== Work to complete ==
Every line from the one containing "The height and width of the screenshot is (842, 1400)." to the one containing "Tap the 'US Department of state' text" in the records below, both included, must be set down exactly, and no other line.

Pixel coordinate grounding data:
•••••
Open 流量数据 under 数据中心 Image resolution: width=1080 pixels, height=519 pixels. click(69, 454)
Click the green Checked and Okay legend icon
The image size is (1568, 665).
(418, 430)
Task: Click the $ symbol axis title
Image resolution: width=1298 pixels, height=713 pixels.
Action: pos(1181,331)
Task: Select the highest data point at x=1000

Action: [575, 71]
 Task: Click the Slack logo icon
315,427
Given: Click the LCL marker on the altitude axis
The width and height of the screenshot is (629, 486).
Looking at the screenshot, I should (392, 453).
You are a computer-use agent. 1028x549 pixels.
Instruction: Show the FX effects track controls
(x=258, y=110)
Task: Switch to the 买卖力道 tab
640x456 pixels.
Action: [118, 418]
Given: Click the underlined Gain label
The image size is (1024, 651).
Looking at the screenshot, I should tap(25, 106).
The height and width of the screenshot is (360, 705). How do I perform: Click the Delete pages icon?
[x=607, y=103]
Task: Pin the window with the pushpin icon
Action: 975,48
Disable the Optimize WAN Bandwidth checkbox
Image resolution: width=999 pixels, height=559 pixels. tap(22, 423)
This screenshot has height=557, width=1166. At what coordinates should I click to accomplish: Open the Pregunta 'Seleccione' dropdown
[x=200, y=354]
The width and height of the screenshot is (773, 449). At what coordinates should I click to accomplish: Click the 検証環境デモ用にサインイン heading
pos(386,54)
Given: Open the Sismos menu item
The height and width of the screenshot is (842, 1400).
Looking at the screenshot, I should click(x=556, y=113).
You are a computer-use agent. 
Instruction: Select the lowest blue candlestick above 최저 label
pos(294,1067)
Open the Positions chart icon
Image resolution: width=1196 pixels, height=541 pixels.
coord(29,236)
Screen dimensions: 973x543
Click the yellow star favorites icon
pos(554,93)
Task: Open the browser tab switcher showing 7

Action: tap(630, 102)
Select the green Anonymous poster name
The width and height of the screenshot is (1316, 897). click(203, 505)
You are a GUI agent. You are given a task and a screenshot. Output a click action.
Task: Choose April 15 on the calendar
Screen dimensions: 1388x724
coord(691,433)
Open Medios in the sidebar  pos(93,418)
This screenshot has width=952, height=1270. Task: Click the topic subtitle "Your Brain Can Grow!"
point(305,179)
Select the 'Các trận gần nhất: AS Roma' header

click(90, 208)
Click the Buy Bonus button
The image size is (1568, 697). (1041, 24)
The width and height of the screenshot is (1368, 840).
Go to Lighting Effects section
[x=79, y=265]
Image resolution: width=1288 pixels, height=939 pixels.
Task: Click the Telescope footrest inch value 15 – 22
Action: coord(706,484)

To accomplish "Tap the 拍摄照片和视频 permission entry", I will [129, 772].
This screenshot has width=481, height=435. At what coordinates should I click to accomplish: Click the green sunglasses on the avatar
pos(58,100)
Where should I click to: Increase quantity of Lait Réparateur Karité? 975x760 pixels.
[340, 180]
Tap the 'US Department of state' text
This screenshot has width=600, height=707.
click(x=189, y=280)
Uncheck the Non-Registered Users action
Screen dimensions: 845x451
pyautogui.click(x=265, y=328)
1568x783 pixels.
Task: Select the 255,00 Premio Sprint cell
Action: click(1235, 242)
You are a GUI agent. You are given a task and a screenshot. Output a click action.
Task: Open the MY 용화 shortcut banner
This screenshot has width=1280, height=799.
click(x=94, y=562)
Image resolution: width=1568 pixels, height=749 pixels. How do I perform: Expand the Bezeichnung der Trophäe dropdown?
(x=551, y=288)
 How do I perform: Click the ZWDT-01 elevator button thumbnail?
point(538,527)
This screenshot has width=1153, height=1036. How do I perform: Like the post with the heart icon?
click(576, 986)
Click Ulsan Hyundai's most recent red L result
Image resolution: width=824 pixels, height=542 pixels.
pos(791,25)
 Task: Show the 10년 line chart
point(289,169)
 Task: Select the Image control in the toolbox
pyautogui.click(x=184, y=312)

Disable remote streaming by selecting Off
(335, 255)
•••••
== Response box ==
The height and width of the screenshot is (842, 1400).
Looking at the screenshot, I should click(x=556, y=113).
You are a computer-use agent. 
Instruction: Select the lowest blue candlestick above 최저 label
pos(294,1067)
Open the Positions chart icon
Image resolution: width=1196 pixels, height=541 pixels.
coord(29,236)
Screen dimensions: 973x543
Click the yellow star favorites icon
pos(554,93)
Task: Open the browser tab switcher showing 7

Action: tap(630, 102)
Select the green Anonymous poster name
The width and height of the screenshot is (1316, 897). click(203, 505)
You are a GUI agent. You are given a task and a screenshot. Output a click action.
Task: Choose April 15 on the calendar
Screen dimensions: 1388x724
coord(691,433)
Open Medios in the sidebar  pos(93,418)
This screenshot has width=952, height=1270. Task: Click the topic subtitle "Your Brain Can Grow!"
point(305,179)
Select the 'Các trận gần nhất: AS Roma' header

click(90, 208)
Click the Buy Bonus button
The image size is (1568, 697). (1041, 24)
The width and height of the screenshot is (1368, 840).
Go to Lighting Effects section
[x=79, y=265]
Image resolution: width=1288 pixels, height=939 pixels.
Task: Click the Telescope footrest inch value 15 – 22
Action: coord(706,484)

To accomplish "Tap the 拍摄照片和视频 permission entry", I will [129, 772].
This screenshot has width=481, height=435. At what coordinates should I click to accomplish: Click the green sunglasses on the avatar
pos(58,100)
Where should I click to: Increase quantity of Lait Réparateur Karité? 975x760 pixels.
[340, 180]
Tap the 'US Department of state' text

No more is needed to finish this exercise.